- _EXERCISE DETAILS_
Give again only what runs from the line with "You are a computer-use" to the final line of the entries below, exactly as written and without pictures.

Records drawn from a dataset
★ ★ ★ ★
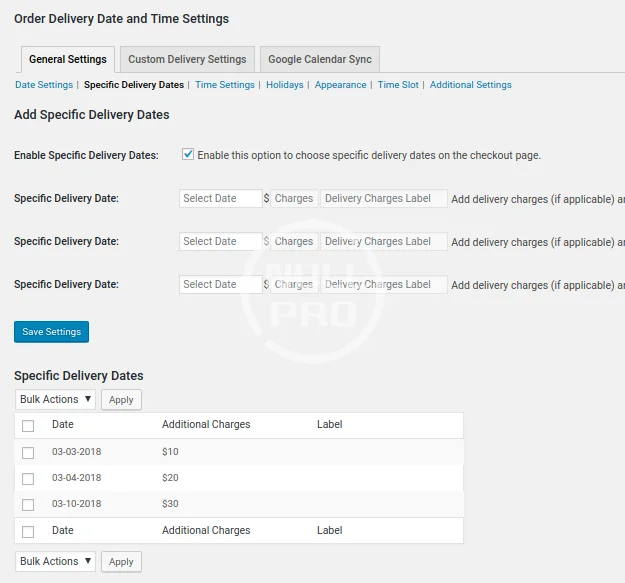Navigate to the Holidays link
The width and height of the screenshot is (625, 583).
tap(285, 85)
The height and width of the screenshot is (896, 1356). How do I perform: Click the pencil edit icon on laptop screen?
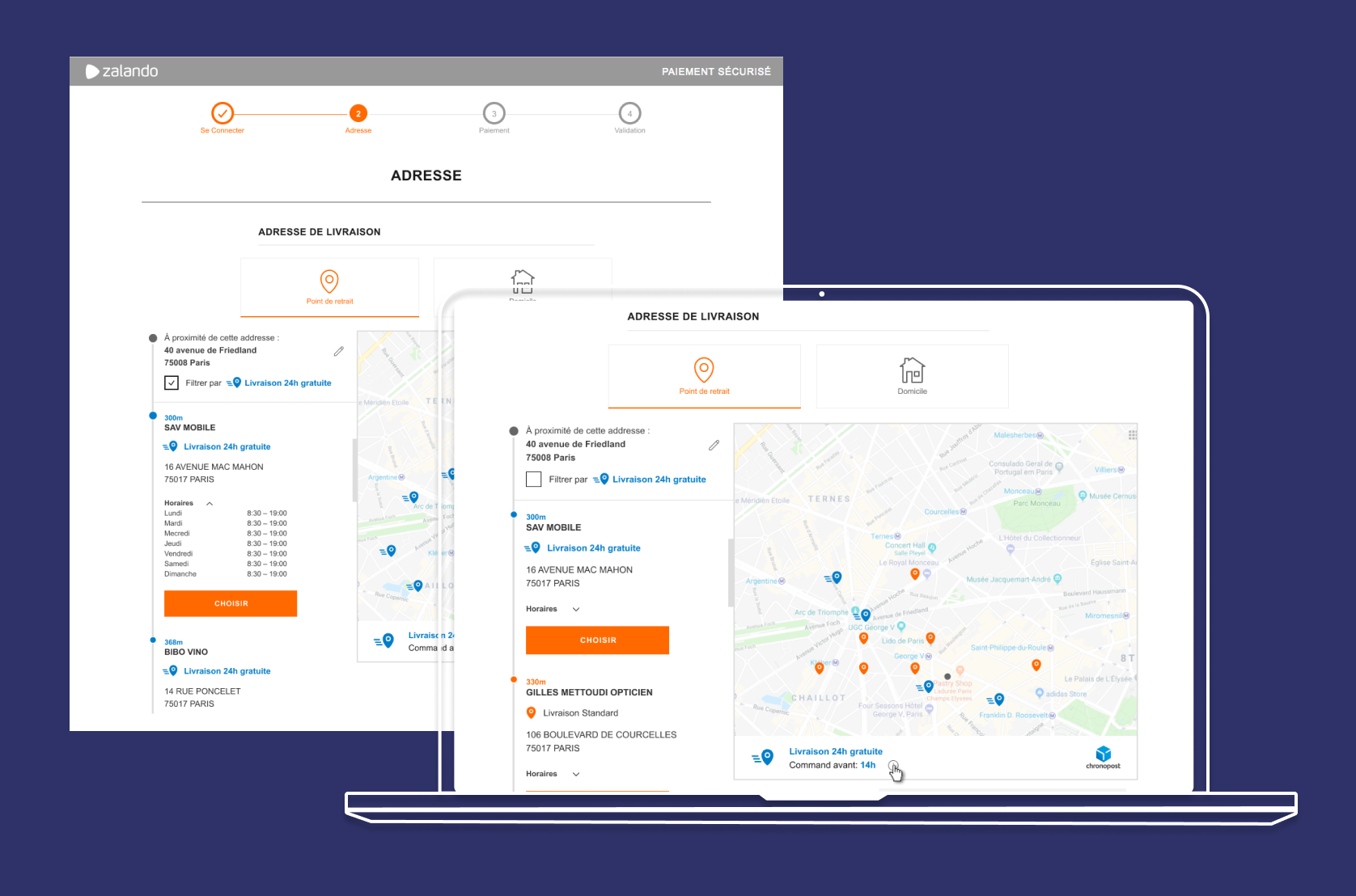click(x=714, y=445)
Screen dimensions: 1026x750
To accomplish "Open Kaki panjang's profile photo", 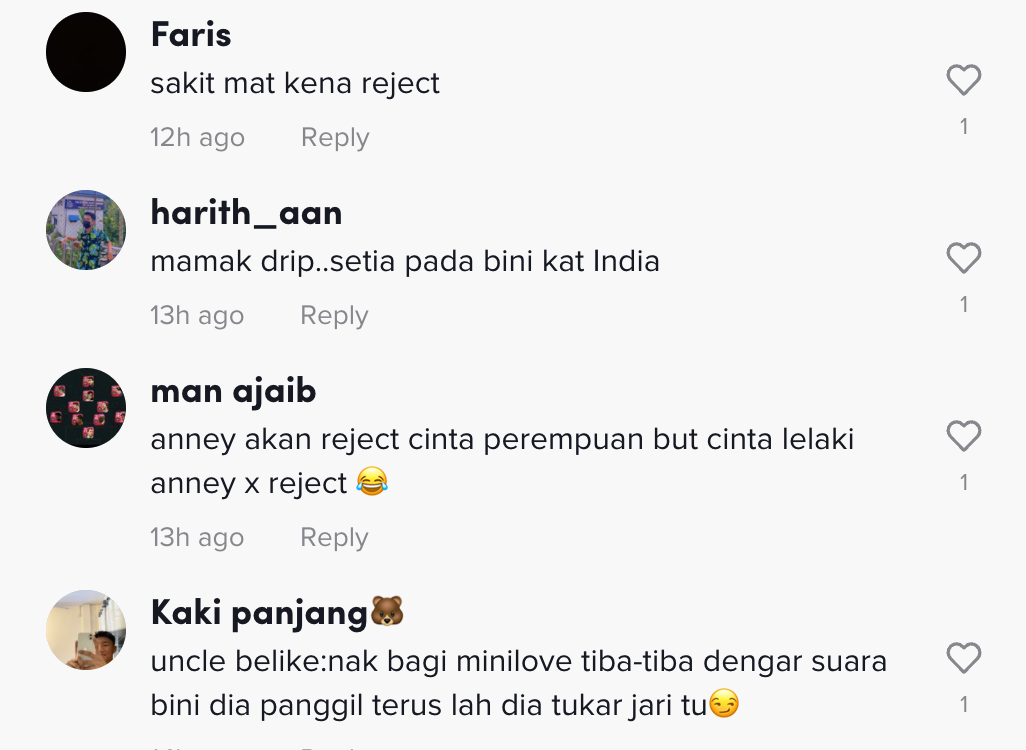I will coord(86,630).
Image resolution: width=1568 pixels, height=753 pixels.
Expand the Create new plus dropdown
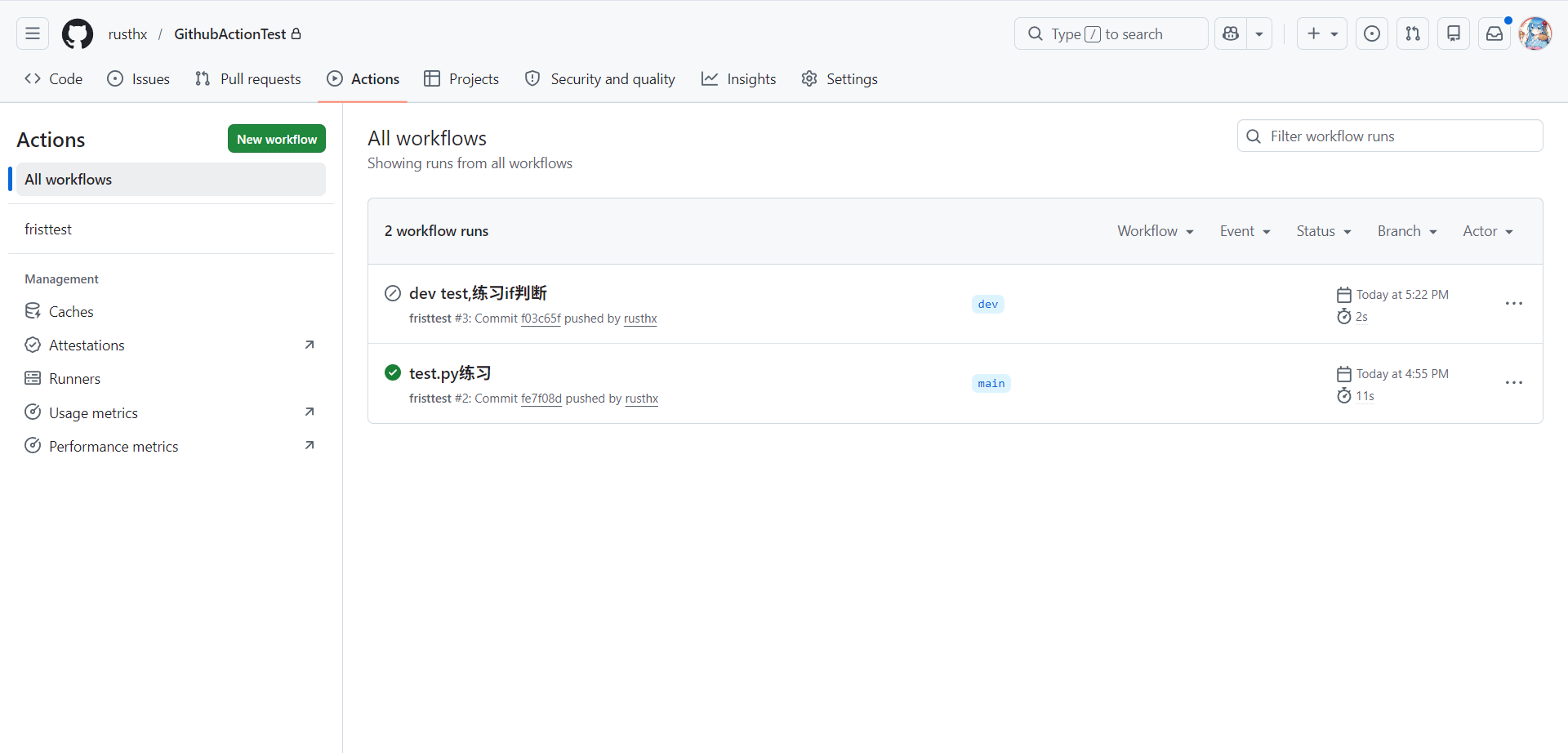click(1321, 33)
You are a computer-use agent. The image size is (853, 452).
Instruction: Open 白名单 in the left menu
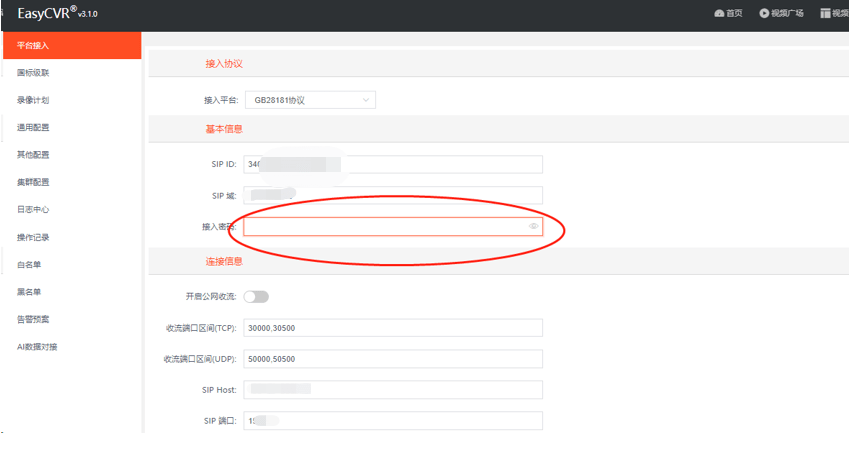pyautogui.click(x=30, y=265)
★ ★ ★ ★
- _WRITTEN ANSWER_
You are a computer-use agent. The image size is (853, 452).
Instruction: Open 白名单 in the left menu
pyautogui.click(x=30, y=265)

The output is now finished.